_OBJETIVO:_ Reproduzca las líneas de los registros comprendidas entre la que contiene "How do I perform: Open" y la que contiene "Select the @lifestylewithjane profile avatar", ambas incluidas, cambiando "dropdown arrow" por "dropdown button" y dejando todo lo demás igual.

_DATOS SIN PROCESAR:_
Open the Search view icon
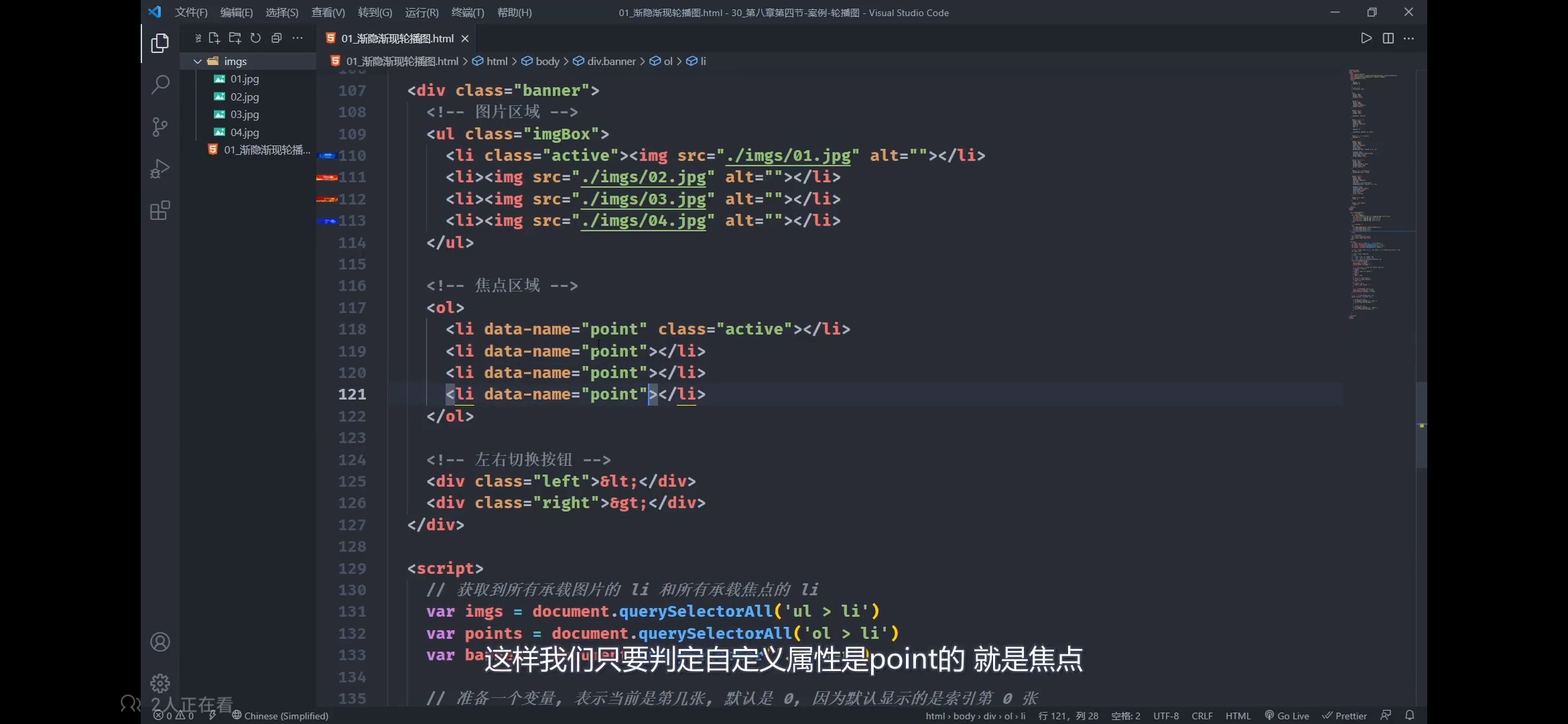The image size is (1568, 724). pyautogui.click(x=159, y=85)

* * *

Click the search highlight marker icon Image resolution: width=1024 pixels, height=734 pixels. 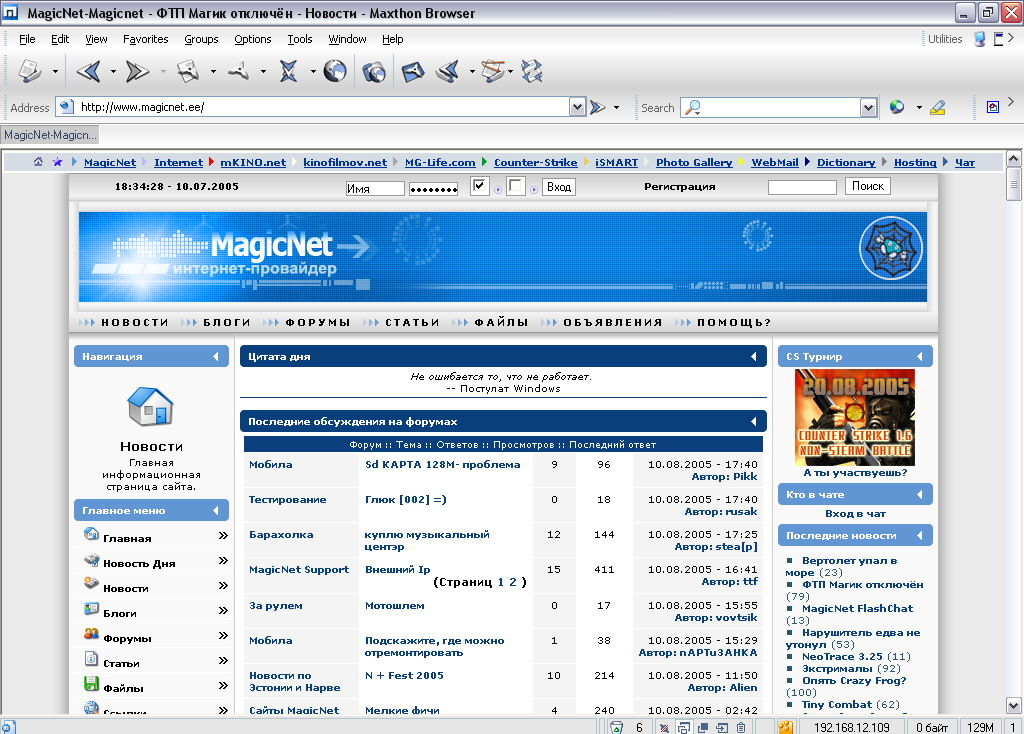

...

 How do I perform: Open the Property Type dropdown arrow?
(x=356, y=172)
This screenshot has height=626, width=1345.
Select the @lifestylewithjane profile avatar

_RESPUESTA COMPLETA:_
 How do I perform: Open the Property Type dropdown button?
(x=356, y=172)
This screenshot has height=626, width=1345.
Select the @lifestylewithjane profile avatar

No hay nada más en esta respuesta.